> OBJECTIVE:
Copy the lines starting at the one containing "The width and height of the screenshot is (420, 234)." and ending at the one containing "coord(600,215)", word for word, and include nothing else.

> Records taken from a collection:
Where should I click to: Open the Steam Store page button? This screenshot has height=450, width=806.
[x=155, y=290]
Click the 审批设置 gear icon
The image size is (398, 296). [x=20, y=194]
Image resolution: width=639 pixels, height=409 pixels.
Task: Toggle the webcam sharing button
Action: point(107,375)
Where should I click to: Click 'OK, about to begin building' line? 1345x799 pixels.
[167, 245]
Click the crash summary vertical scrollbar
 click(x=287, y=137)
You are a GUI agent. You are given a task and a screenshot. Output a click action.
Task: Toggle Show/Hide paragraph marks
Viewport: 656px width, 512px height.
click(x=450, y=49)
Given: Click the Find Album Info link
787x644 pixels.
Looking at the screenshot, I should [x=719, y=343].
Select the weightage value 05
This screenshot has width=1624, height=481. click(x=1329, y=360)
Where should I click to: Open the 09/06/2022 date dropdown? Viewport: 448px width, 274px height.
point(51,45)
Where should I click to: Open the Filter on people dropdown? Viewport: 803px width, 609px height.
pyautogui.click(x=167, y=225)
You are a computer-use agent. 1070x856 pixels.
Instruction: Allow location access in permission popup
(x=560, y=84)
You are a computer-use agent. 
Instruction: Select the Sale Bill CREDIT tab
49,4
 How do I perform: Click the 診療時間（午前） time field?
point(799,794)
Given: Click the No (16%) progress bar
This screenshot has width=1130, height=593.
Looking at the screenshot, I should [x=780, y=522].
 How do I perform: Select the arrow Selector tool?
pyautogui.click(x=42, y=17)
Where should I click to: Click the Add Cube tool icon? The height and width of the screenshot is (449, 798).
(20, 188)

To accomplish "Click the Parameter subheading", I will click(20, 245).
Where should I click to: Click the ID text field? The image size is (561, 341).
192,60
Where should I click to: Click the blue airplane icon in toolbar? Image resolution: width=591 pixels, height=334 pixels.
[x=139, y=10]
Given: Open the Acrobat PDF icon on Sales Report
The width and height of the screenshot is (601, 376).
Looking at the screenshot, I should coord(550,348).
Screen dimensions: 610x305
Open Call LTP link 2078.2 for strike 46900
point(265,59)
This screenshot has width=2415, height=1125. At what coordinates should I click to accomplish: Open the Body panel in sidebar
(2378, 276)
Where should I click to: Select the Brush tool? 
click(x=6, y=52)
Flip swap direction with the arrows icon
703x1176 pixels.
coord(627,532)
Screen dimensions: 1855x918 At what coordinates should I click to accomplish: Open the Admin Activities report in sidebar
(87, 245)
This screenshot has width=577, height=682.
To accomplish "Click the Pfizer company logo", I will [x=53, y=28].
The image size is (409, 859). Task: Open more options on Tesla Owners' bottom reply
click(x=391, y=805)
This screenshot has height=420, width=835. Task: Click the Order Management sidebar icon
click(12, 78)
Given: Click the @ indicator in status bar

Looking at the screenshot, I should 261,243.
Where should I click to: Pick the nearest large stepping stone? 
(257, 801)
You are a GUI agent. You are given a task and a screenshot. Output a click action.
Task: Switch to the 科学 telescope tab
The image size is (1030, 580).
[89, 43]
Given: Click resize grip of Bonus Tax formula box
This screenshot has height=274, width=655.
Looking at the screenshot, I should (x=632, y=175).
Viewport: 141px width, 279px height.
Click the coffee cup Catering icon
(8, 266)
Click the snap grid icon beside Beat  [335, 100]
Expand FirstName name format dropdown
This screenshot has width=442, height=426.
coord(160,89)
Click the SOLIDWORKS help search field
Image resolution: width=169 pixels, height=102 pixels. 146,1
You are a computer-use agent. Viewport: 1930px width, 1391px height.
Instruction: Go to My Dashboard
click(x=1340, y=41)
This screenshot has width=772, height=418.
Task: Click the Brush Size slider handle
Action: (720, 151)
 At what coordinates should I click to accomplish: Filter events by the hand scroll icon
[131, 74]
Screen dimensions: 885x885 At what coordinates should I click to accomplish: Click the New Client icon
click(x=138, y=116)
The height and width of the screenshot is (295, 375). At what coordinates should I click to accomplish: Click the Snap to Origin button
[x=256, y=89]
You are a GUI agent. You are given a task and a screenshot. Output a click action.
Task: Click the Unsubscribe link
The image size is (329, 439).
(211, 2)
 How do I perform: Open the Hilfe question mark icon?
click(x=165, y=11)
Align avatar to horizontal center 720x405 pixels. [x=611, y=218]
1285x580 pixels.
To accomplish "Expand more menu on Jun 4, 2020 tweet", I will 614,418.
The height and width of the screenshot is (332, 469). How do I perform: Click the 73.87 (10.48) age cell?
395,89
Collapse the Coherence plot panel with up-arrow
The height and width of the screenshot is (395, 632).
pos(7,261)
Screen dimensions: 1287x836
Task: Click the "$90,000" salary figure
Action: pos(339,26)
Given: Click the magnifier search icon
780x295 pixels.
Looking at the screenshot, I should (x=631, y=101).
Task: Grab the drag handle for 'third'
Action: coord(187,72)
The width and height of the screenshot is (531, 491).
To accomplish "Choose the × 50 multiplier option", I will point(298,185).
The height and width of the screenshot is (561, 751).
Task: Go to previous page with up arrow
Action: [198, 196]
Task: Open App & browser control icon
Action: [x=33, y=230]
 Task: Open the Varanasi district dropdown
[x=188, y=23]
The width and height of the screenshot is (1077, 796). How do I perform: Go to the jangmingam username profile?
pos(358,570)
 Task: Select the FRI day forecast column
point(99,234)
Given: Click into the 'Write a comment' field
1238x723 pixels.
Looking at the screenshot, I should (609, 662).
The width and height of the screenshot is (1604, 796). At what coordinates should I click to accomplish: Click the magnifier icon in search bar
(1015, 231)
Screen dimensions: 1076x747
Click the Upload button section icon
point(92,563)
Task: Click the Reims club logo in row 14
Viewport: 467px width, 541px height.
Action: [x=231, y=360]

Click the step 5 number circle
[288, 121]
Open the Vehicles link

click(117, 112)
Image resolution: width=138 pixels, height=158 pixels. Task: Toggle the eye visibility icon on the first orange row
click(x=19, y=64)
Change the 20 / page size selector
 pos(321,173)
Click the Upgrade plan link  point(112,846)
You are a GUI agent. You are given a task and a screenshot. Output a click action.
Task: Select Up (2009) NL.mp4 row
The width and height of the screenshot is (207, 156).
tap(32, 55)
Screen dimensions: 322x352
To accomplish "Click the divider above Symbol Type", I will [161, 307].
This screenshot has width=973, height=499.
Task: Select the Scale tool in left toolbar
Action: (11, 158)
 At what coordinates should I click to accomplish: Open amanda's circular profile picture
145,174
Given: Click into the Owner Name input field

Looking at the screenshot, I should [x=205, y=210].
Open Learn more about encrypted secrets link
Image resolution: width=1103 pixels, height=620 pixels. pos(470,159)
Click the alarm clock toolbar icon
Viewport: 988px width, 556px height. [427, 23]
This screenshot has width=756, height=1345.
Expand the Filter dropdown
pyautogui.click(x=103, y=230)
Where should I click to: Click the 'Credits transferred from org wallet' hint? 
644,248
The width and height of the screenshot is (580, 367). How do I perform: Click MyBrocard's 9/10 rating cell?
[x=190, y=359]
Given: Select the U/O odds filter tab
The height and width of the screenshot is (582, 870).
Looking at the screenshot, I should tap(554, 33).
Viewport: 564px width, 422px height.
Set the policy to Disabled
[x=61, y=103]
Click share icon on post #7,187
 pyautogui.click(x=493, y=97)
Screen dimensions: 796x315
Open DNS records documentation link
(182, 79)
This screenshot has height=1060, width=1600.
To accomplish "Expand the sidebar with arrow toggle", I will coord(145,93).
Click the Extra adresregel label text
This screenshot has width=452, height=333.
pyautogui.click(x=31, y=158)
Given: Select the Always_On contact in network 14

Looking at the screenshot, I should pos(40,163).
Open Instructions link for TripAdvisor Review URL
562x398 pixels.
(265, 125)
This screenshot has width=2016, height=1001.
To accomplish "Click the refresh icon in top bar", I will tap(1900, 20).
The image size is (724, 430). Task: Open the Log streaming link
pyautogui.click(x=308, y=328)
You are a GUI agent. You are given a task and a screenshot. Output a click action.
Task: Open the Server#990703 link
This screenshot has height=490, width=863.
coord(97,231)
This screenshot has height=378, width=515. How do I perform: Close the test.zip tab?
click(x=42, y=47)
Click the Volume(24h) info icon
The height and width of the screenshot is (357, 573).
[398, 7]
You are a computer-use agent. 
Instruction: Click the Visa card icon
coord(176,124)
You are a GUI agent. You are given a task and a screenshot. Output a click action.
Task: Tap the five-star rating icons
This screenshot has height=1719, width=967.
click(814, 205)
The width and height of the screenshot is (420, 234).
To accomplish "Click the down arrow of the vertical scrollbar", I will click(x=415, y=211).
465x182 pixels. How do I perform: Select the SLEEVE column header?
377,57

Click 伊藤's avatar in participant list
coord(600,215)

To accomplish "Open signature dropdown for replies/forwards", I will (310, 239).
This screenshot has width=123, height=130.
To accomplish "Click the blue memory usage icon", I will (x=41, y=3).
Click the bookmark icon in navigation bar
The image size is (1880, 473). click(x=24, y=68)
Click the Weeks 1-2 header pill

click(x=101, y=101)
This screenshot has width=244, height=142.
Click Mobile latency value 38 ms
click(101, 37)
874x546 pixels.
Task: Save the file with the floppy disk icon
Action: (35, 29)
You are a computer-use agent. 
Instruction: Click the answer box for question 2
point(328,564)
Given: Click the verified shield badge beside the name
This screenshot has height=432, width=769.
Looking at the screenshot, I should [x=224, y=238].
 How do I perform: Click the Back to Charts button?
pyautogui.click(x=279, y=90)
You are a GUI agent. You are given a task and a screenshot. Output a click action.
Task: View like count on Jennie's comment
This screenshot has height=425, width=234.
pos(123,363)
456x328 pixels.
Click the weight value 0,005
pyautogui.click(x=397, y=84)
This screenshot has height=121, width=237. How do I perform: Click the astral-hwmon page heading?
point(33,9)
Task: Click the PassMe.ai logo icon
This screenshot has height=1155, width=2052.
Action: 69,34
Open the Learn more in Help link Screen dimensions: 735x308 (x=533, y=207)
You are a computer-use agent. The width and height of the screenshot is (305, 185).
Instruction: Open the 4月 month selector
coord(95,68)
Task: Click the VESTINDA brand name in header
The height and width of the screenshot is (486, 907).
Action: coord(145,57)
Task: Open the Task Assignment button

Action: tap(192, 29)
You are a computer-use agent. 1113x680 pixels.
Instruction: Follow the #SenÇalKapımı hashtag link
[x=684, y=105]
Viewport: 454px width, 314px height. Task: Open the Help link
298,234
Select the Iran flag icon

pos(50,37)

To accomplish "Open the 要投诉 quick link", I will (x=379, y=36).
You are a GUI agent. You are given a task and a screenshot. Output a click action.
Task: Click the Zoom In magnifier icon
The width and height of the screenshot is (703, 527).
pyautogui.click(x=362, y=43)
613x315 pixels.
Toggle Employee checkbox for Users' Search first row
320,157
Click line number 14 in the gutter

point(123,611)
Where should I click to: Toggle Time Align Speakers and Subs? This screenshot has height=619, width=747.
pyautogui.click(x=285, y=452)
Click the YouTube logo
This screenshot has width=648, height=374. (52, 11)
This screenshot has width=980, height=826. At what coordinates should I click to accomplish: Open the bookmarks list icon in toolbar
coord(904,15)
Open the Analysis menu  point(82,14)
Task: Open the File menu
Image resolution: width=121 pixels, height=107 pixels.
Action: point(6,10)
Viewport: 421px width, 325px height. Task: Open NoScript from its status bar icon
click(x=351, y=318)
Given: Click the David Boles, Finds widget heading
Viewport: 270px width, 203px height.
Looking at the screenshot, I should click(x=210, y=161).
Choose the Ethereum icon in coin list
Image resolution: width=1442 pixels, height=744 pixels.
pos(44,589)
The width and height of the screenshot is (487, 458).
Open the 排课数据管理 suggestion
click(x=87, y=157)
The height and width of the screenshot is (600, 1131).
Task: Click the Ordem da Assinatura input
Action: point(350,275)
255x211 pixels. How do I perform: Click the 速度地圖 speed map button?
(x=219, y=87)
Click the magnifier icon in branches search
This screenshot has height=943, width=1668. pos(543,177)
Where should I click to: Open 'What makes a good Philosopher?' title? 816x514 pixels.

> WRITTEN ANSWER:
The width and height of the screenshot is (420, 234).
To accomplish "Click the down arrow of the vertical scrollbar", I will click(x=415, y=211).
465x182 pixels. How do I perform: Select the SLEEVE column header?
377,57

Click 伊藤's avatar in participant list
coord(600,215)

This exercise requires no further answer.